Assigned task: Retype the lines below exactly, from the one that contains "Given: Toggle strikethrough" through the last, and leave every picture out.

Given records:
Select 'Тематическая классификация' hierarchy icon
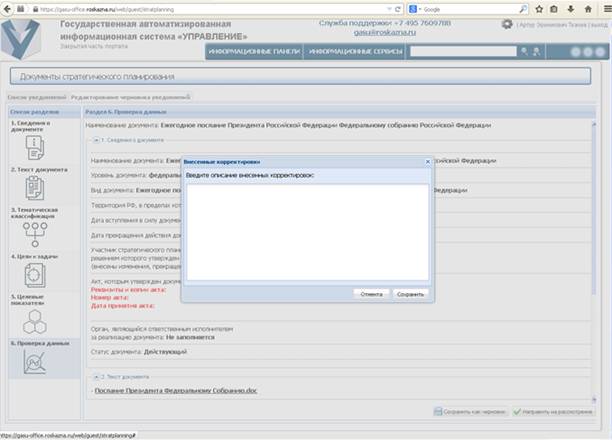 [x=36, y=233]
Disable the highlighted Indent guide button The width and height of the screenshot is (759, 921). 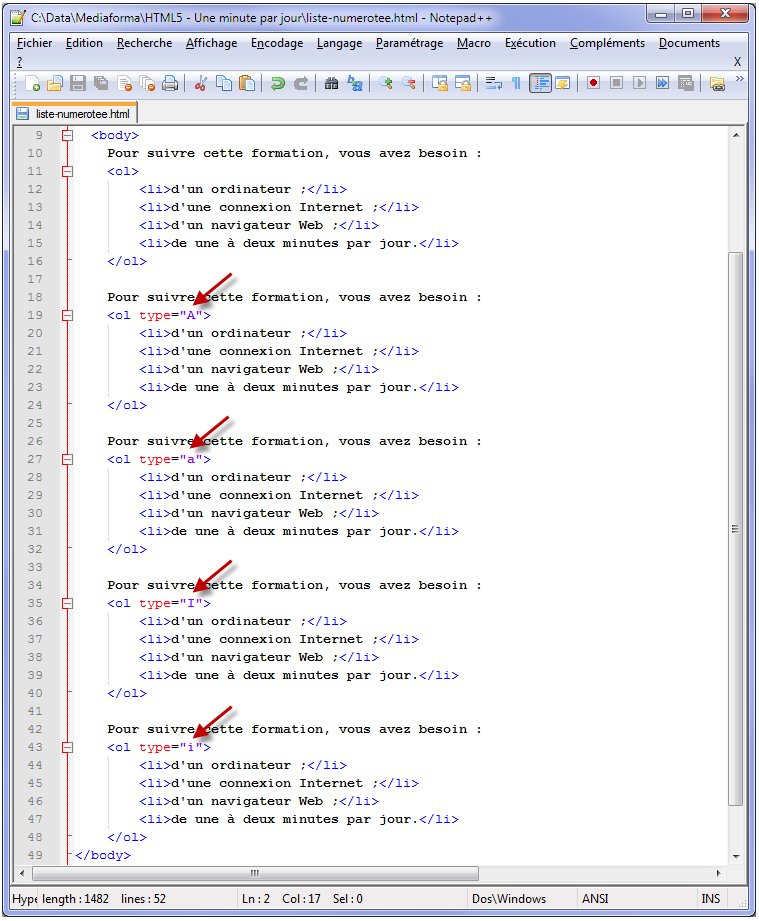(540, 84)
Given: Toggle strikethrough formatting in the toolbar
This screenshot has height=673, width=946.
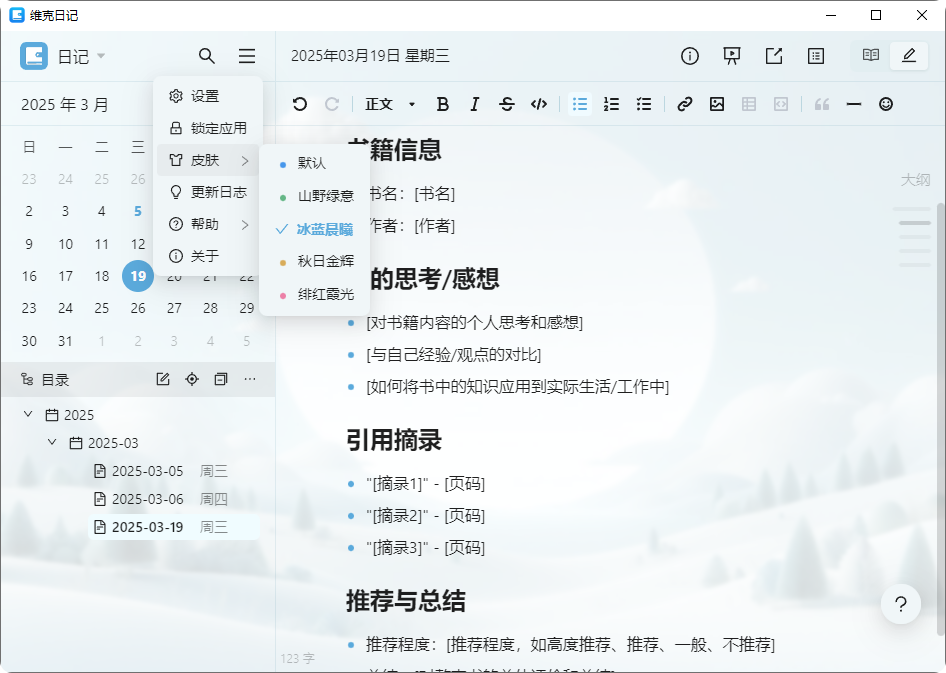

Finished exercise:
Given: Toggle strikethrough formatting in the toolbar
This screenshot has height=673, width=946.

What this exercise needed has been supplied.